= Passage =
====================

The team also described the main changes that the ring and beamlines would experience. A series of new long beamlines to cater to nano-focusing applications are projected, together with an extension of the experimental hall, to include additional lab and office space. Beamlines with two end stations could become independent from each other, which could eventually lead to an increase in the overall number of beamlines. The extension construction and refurbishment in the machine will mean some extended shutdown time over several years’ but the results will be worth it.









Four moments of the Users' Meeting. Left: Pietro Gambardella receives his Young Scientist Award from Laszlo Vincze, head of the Users' Organisation. Middle: coffee break. Right: Anne Martel hangs up her poster, for which she was later awarded. Far right: The traditional Users' Meeting dinner.


The Users’ meeting wasn’t only about the upgrade, though. A plenary talk by Prof. Peter Müller-Buschbaum, from the T.U. München, opened the meeting. Müller-Buschbaum focused on the study of local structures with micro and nanobeams, showing results of measurements carried out at ID13.

====================

= Task =
Update the meeting report between "Four moments of the" and "out at ID13.", inclusive, replacing "coffee break" with "lunch break", and give that stretch again in full.

= Supplied material =

====================

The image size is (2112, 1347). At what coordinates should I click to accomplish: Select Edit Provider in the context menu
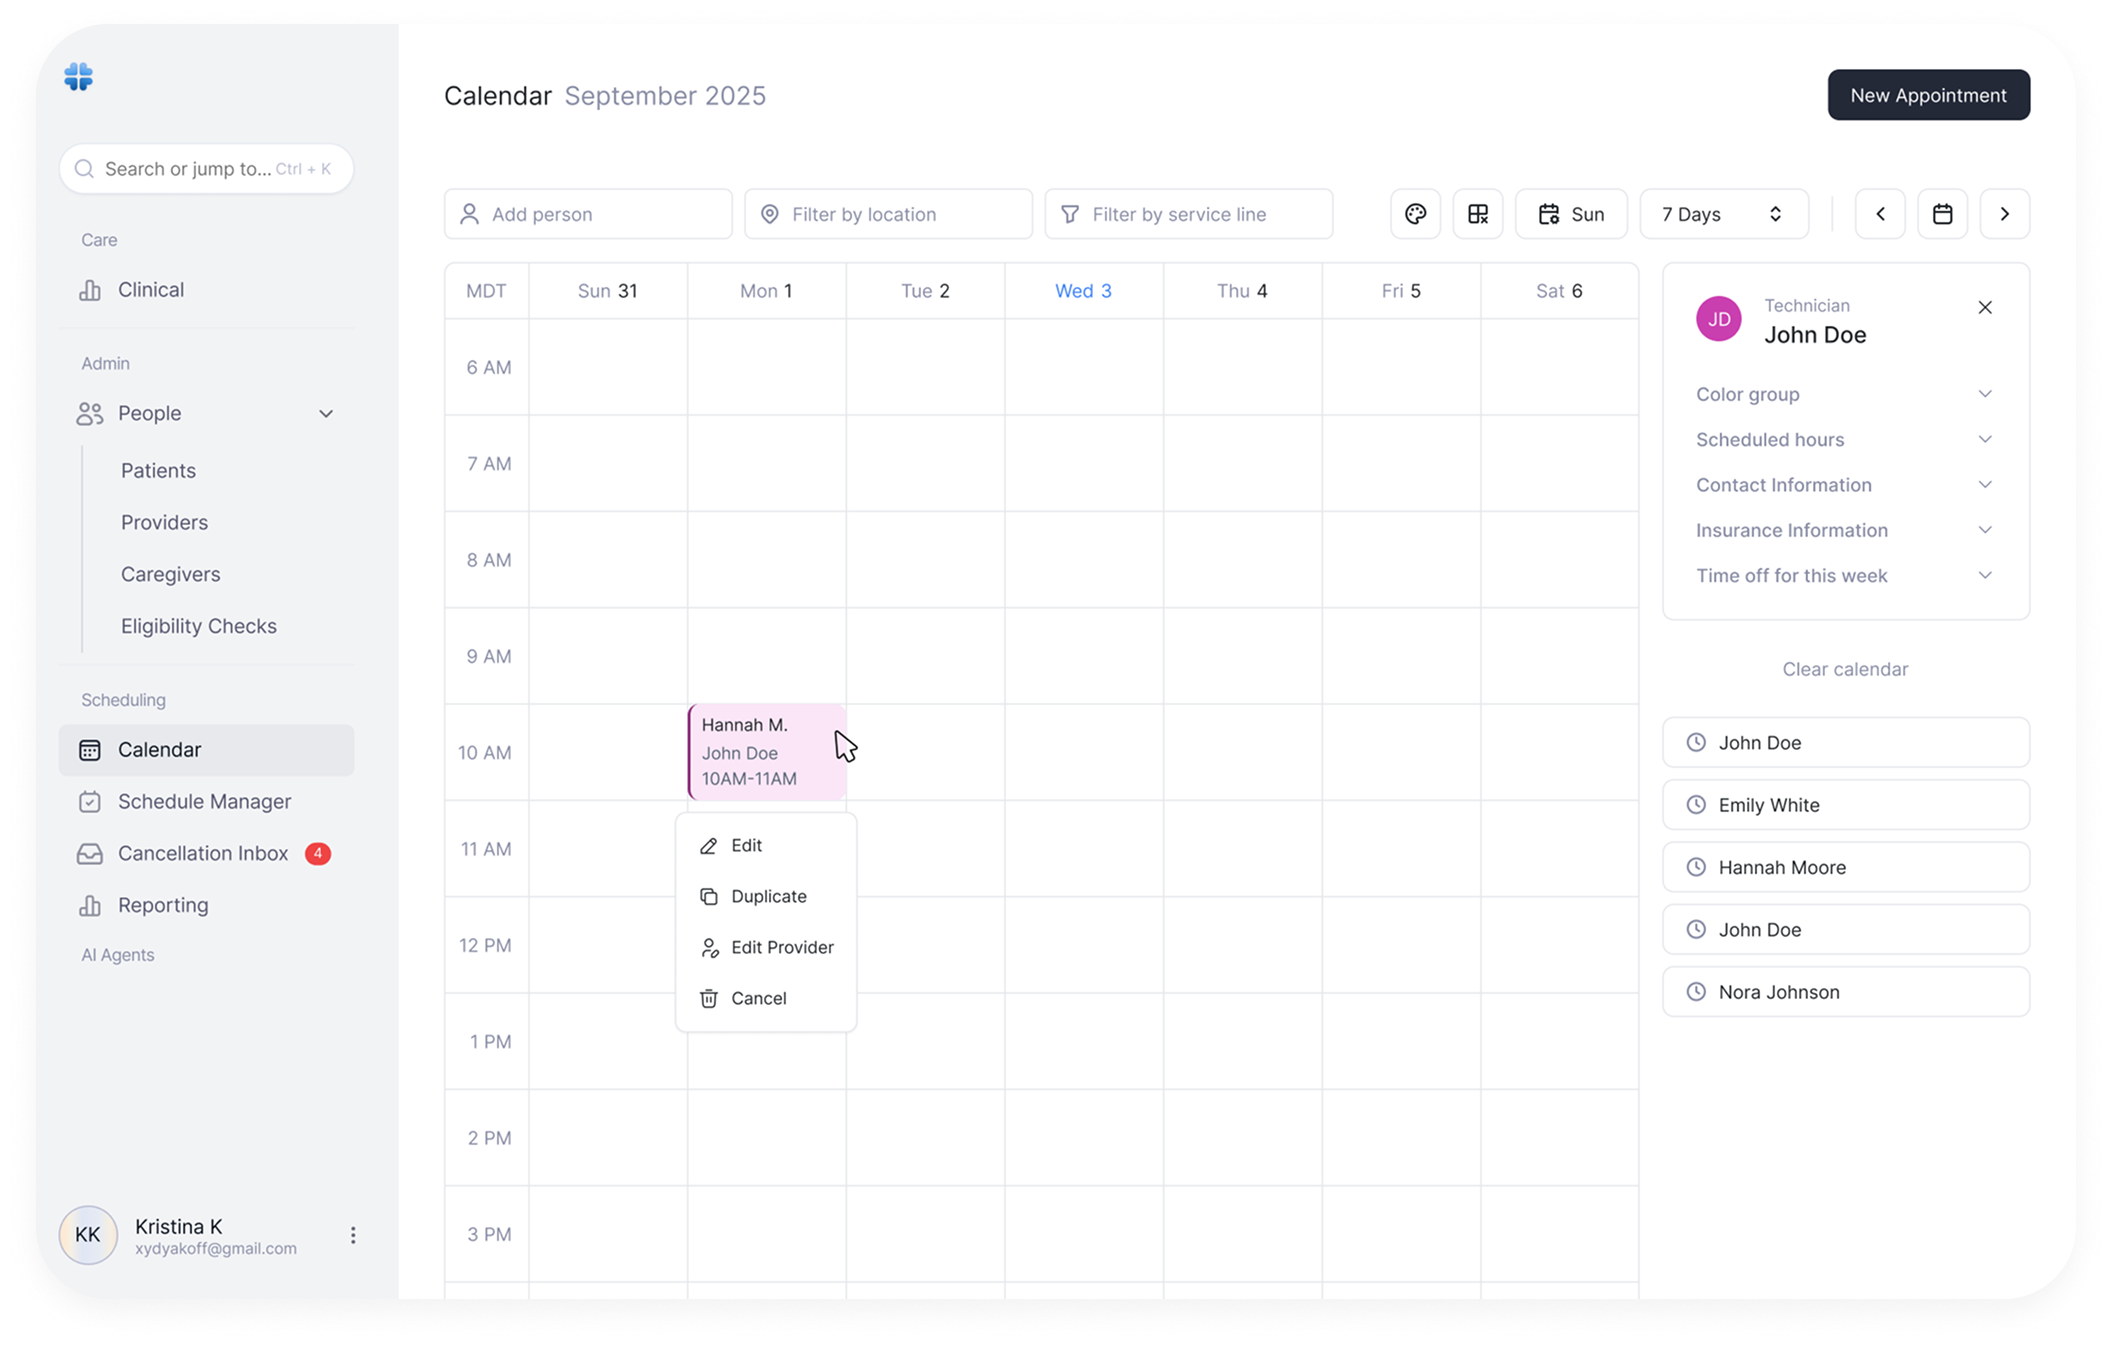click(782, 947)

====================

= Answer in full =
Four moments of the Users' Meeting. Left: Pietro Gambardella receives his Young Scientist Award from Laszlo Vincze, head of the Users' Organisation. Middle: lunch break. Right: Anne Martel hangs up her poster, for which she was later awarded. Far right: The traditional Users' Meeting dinner.


The Users’ meeting wasn’t only about the upgrade, though. A plenary talk by Prof. Peter Müller-Buschbaum, from the T.U. München, opened the meeting. Müller-Buschbaum focused on the study of local structures with micro and nanobeams, showing results of measurements carried out at ID13.